Ultimately, while the district court was persuaded by the minority lenders’ arguments, it declined to issue a ruling on the issue because the bankruptcy court had not yet had the opportunity to do so. It therefore remanded the matter to the bankruptcy court to determine whether it has constitutional authority to approve the releases. Alternatively, the court suggested that the court “strike the nonconsensual release of [the minority lenders’] claims from the Confirmation Order.”

Observations

Judge Silverstein of the Delaware bankruptcy court heard over six hours of oral argument on the remand of these proceedings on July 27, but at the time of this article has not rendered a decision. If the bankruptcy court were to find that — consistent with the apparent views of the district court — it lacks constitutional authority to approve the nonconsensual third-party release contained in a plan, this decision could have significant implications in the bankruptcy and plan-negotiation process. If nonconsensual third-party releases such as those in this case can no longer be approved by a bankruptcy court as a constitutional matter, and if, as the district court suggests, there needs to be an adjudication of any such claims on the merits by an Article III court before they can be released, nonconsensual third-party releases as part of a Chapter 11 plan will be even more difficult to obtain than they are already.
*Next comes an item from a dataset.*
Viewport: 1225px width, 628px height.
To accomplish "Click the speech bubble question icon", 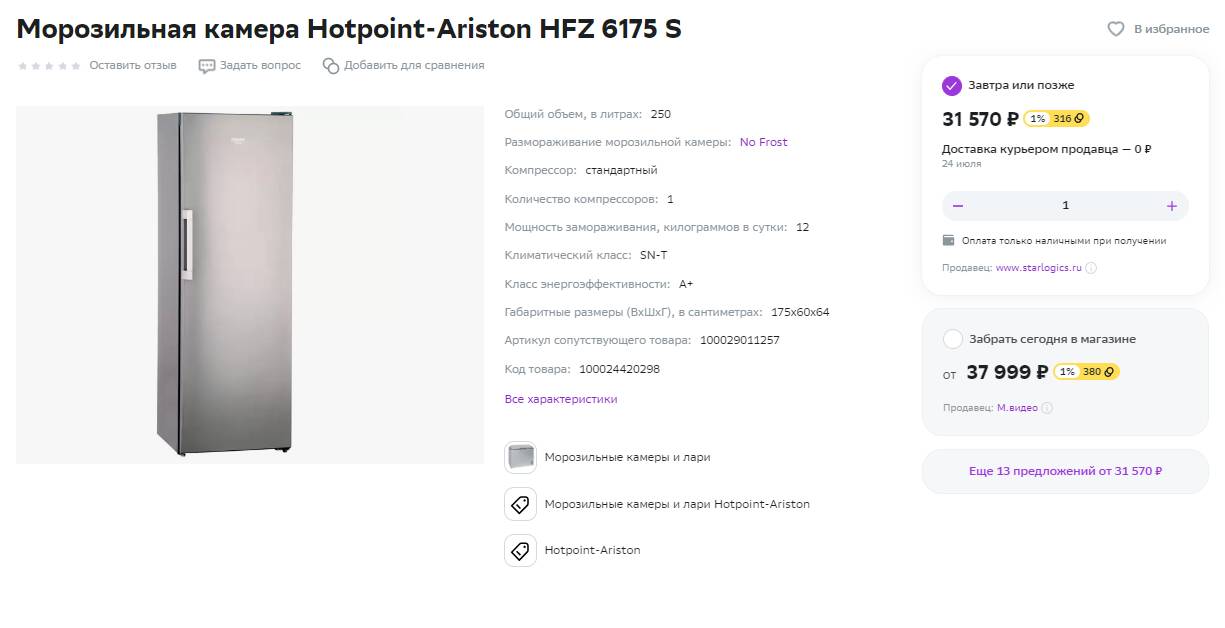I will (x=207, y=66).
Such a decision will give more leverage to holdout creditors, and lead defendants to shy away from making substantial contributions to the estate for a release.

In addition, such a decision may create additional complexities. While the district court found that approving a third-party release was a decision on the merits in violation of Article III, it nevertheless found that it could not ratify the confirmation order because the bankruptcy court had not actually decided the claims on the merits. The question then becomes whether a bankruptcy court is required to analyze each claim subject to a nonconsensual release on the merits before determining whether the release is appropriate, and whether this requirement extends to not only pending claims but also all potential claims that are the subject of the release. Additionally, and as noted by the court and the parties on remand before the bankruptcy court, a finding that Stern is implicated in approving nonconsensual third party releases in a plan could impact the bankruptcy court’s ability to approve other aspects of a plan on a final basis and/or its ability to render decisions on a multitude of other issues that have become commonplace, including issues involved in bankruptcy sales.  

Finally, while a party can consent to adjudication of its claim by an Article I judge, the Millennium district court decision does not provide any clarity on the mechanism for such consent. “Consensual” third-party releases in a bankruptcy often come in the form of (i) an affirmative vote in favor of a plan, (ii) an “opt-in” to a release or (iii) the failure to “opt out” of a release. Also, the plan proponents argued on remand that “consent” to the bankruptcy court’s constitutional authority could come from consent to entry of the confirmation order as a final order without expressly preserving the issue. Whether a party can waive its constitutional rights to have claims adjudicated by an Article III court by consent to entry of a final order is currently before the bankruptcy court; whether “consent” to adjudication by an Article I judge can be given through the plan voting process is a question for another day.